DATASET EXTRACT:
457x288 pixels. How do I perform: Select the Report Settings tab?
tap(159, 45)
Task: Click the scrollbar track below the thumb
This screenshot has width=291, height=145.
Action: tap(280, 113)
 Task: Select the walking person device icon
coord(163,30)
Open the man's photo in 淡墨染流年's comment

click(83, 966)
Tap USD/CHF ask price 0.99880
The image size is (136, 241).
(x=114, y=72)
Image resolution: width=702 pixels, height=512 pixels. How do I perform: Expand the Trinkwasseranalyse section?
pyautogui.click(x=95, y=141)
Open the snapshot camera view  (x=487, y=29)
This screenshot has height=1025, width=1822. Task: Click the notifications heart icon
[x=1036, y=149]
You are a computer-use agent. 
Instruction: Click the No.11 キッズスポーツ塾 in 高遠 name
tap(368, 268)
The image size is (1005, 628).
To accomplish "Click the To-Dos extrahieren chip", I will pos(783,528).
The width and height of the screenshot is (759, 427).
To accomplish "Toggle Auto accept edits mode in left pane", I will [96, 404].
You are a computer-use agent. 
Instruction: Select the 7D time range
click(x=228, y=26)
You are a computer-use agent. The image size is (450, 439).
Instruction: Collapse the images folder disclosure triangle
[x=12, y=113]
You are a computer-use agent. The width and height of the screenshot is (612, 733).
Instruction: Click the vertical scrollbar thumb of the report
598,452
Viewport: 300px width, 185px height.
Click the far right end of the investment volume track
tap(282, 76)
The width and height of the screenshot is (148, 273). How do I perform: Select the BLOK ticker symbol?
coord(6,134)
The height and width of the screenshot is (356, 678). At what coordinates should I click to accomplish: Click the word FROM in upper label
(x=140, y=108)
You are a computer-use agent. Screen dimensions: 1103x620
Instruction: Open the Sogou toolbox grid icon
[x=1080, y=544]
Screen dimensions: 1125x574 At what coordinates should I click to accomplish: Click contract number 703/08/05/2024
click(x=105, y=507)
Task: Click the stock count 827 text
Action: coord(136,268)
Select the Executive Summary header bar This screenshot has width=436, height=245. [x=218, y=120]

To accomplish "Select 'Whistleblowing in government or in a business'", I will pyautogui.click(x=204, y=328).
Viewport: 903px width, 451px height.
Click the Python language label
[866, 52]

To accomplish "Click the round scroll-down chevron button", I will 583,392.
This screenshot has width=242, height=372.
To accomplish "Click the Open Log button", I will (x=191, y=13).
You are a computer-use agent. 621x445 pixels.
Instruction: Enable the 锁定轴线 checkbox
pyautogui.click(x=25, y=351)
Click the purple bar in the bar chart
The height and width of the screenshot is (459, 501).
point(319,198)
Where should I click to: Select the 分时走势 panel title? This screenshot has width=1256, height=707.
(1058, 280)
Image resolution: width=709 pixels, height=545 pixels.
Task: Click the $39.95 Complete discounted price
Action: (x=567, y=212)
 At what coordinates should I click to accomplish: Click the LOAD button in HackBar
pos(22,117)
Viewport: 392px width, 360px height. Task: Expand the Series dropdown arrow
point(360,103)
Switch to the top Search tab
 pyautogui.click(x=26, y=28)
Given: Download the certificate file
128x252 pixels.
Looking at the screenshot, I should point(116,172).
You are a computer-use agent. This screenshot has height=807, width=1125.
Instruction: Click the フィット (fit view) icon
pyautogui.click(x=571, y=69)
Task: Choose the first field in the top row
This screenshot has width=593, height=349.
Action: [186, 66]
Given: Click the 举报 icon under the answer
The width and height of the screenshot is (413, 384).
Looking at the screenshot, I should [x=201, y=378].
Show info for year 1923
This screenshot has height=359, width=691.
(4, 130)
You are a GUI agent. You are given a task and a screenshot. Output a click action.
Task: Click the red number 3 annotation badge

REQUIRED WORK:
The answer must be an exact transcription of every record above.

ANSWER:
457x288 pixels. How do I perform: Select the Report Settings tab?
tap(159, 45)
Task: Click the scrollbar track below the thumb
This screenshot has width=291, height=145.
Action: tap(280, 113)
 Task: Select the walking person device icon
coord(163,30)
Open the man's photo in 淡墨染流年's comment

click(83, 966)
Tap USD/CHF ask price 0.99880
The image size is (136, 241).
(x=114, y=72)
Image resolution: width=702 pixels, height=512 pixels. How do I perform: Expand the Trinkwasseranalyse section?
pyautogui.click(x=95, y=141)
Open the snapshot camera view  (x=487, y=29)
This screenshot has height=1025, width=1822. Task: Click the notifications heart icon
[x=1036, y=149]
You are a computer-use agent. 
Instruction: Click the No.11 キッズスポーツ塾 in 高遠 name
tap(368, 268)
The image size is (1005, 628).
To accomplish "Click the To-Dos extrahieren chip", I will pos(783,528).
The width and height of the screenshot is (759, 427).
To accomplish "Toggle Auto accept edits mode in left pane", I will [96, 404].
You are a computer-use agent. 
Instruction: Select the 7D time range
click(x=228, y=26)
You are a computer-use agent. The image size is (450, 439).
Instruction: Collapse the images folder disclosure triangle
[x=12, y=113]
You are a computer-use agent. The width and height of the screenshot is (612, 733).
Instruction: Click the vertical scrollbar thumb of the report
598,452
Viewport: 300px width, 185px height.
Click the far right end of the investment volume track
tap(282, 76)
The width and height of the screenshot is (148, 273). How do I perform: Select the BLOK ticker symbol?
coord(6,134)
The height and width of the screenshot is (356, 678). At what coordinates should I click to accomplish: Click the word FROM in upper label
(x=140, y=108)
You are a computer-use agent. Screen dimensions: 1103x620
Instruction: Open the Sogou toolbox grid icon
[x=1080, y=544]
Screen dimensions: 1125x574 At what coordinates should I click to accomplish: Click contract number 703/08/05/2024
click(x=105, y=507)
Task: Click the stock count 827 text
Action: coord(136,268)
Select the Executive Summary header bar This screenshot has width=436, height=245. [x=218, y=120]

To accomplish "Select 'Whistleblowing in government or in a business'", I will pyautogui.click(x=204, y=328).
Viewport: 903px width, 451px height.
Click the Python language label
[866, 52]

To accomplish "Click the round scroll-down chevron button", I will 583,392.
This screenshot has width=242, height=372.
To accomplish "Click the Open Log button", I will (x=191, y=13).
You are a computer-use agent. 621x445 pixels.
Instruction: Enable the 锁定轴线 checkbox
pyautogui.click(x=25, y=351)
Click the purple bar in the bar chart
The height and width of the screenshot is (459, 501).
point(319,198)
Where should I click to: Select the 分时走势 panel title? This screenshot has width=1256, height=707.
(1058, 280)
Image resolution: width=709 pixels, height=545 pixels.
Task: Click the $39.95 Complete discounted price
Action: (x=567, y=212)
 At what coordinates should I click to accomplish: Click the LOAD button in HackBar
pos(22,117)
Viewport: 392px width, 360px height. Task: Expand the Series dropdown arrow
point(360,103)
Switch to the top Search tab
 pyautogui.click(x=26, y=28)
Given: Download the certificate file
128x252 pixels.
Looking at the screenshot, I should point(116,172).
You are a computer-use agent. This screenshot has height=807, width=1125.
Instruction: Click the フィット (fit view) icon
pyautogui.click(x=571, y=69)
Task: Choose the first field in the top row
This screenshot has width=593, height=349.
Action: [186, 66]
Given: Click the 举报 icon under the answer
The width and height of the screenshot is (413, 384).
Looking at the screenshot, I should [x=201, y=378].
Show info for year 1923
This screenshot has height=359, width=691.
(4, 130)
You are a GUI agent. You are given a task and a screenshot. Output a click action.
Task: Click the red number 3 annotation badge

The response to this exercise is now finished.